• _Task statement_
When a line in the entries contains the word "will", copy that line in full.

Stored data
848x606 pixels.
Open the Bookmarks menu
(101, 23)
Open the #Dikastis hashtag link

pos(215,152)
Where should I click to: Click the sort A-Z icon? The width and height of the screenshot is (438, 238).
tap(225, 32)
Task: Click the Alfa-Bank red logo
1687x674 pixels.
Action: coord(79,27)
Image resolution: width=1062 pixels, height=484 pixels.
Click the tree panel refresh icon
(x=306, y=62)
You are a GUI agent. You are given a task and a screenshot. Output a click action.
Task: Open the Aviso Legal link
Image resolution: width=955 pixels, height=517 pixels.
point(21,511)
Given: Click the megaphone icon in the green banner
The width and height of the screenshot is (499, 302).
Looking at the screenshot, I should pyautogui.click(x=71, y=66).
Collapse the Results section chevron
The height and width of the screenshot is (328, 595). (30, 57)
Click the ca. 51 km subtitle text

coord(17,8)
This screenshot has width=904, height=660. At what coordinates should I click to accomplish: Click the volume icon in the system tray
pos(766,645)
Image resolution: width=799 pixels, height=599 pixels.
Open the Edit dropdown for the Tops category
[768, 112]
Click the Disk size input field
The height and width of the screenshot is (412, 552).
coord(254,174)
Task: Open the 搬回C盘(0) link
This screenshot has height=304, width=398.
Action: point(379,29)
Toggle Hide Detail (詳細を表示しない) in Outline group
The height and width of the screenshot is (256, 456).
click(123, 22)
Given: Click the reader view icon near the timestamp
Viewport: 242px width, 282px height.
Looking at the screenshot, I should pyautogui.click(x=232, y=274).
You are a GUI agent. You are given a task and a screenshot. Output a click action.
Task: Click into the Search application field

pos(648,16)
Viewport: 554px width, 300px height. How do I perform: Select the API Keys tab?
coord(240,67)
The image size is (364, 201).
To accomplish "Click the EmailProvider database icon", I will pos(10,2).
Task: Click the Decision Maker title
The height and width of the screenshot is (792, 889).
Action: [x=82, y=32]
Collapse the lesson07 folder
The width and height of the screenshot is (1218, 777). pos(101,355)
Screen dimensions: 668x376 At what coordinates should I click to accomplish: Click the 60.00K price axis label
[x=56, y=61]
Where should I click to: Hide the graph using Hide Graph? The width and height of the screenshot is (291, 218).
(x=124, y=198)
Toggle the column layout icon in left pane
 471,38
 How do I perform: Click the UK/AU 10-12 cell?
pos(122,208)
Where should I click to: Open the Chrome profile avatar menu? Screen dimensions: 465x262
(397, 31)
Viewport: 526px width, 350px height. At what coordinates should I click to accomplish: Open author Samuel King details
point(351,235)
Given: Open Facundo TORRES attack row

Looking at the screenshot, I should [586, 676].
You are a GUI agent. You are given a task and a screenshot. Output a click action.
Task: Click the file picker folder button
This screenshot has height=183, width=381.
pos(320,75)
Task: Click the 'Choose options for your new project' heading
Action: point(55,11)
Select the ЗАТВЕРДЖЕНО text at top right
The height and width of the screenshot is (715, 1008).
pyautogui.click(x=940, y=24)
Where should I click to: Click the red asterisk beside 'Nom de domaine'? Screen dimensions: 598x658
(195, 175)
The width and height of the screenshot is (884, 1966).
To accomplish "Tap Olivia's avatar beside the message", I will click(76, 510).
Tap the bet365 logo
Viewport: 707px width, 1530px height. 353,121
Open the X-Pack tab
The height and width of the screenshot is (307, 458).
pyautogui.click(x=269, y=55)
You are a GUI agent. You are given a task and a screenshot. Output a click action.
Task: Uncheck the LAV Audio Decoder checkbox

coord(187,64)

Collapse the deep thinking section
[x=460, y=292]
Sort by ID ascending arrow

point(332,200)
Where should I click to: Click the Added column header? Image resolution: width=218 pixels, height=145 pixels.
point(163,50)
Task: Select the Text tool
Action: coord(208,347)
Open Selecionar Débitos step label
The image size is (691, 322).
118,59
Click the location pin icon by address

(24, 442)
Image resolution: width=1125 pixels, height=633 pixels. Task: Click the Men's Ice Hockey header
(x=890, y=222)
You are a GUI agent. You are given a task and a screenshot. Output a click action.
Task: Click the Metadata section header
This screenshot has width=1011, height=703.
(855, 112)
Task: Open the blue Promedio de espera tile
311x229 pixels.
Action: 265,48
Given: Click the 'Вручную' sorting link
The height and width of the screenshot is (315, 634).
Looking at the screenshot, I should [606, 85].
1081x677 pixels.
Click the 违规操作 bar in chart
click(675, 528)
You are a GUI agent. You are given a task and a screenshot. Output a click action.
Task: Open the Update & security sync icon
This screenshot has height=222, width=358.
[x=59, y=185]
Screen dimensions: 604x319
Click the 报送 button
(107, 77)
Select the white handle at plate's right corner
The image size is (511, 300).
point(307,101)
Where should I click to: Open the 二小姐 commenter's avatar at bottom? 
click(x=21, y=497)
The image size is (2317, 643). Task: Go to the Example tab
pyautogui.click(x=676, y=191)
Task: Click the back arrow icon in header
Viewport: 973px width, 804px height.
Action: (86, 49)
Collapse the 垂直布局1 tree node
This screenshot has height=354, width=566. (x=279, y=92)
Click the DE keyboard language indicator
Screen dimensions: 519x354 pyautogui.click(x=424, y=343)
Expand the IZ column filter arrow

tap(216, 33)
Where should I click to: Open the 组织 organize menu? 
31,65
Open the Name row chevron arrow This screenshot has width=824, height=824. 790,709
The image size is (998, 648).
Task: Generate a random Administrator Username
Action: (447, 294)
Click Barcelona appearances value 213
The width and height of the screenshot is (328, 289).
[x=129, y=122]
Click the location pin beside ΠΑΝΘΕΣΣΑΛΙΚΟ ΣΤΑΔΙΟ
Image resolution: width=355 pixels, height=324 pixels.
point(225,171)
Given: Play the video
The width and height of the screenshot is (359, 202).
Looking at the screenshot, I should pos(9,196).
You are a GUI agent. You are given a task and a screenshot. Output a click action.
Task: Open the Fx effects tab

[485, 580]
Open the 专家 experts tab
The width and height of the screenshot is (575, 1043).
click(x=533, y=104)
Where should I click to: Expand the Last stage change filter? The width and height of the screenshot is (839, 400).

• _Answer below_
To accomplish "Click the EmailProvider database icon", I will pos(10,2).
To accomplish "Tap Olivia's avatar beside the message", I will click(76, 510).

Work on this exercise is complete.